Тут она затряслась, и слезы снова закапали.

Позвали «компьютерщика», как мы тогда называли человека, выполнявшего обязанности сисадмина. Он принес какие-то дискетки и долго ими шуршал — искал вирусы. Сказал, что про такое слышал и читал: вирус, у которого заставкой служит неожиданно вылезающая страшная картинка. Не помню уж, нашел он что-то или нет, но несколько раз перезапустил компьютер — всё было благополучно. Потом прошелся по нашим «машинкам» со своими дискетами и в обед прочел нам небольшую «лекцию» по просьбе генерального о том, как не словить вирус.

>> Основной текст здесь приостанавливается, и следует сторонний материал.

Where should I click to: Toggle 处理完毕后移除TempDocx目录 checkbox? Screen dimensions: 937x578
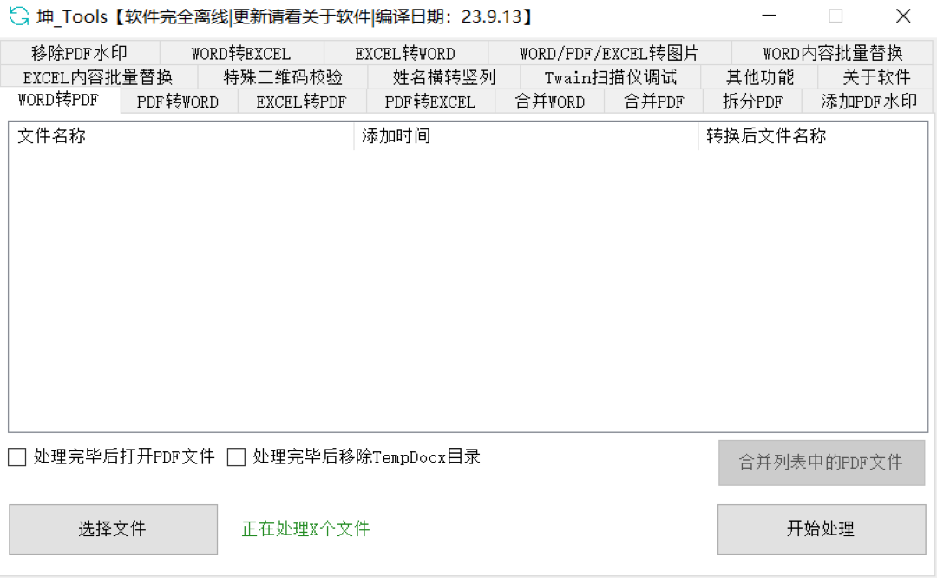pos(237,457)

Я по-прежнему приходил время от времени в офис по ночам. Наверное, я и в самом деле «туповат», но мне это было только на руку: ведь мне доводилось общаться с самыми разными людьми и бывать в самых разных местах. Я контактировал с диггерами, спелеологами, любителями «заброшек» и сумасшедшими искателями правды, я бывал в самых жутких и мрачных местах столицы и области. И всегда спокойно наблюдал и запоминал всё, что вокруг меня происходило. Но в какой-то момент происходящее в редакции начало меня тревожить.

Сперва появились запахи. Сильнее всего они были в вестибюле: запах сырого бетона и... словно бы неделю кто-то не выносил отходы. Слабый такой запах гнильцы. Я немного поудивлялся — вроде и уборщицы у нас добросовестные, и запах бетона давно должен был выветриться... Днем он был почти незаметным, только вечерами, когда в здании никого не было.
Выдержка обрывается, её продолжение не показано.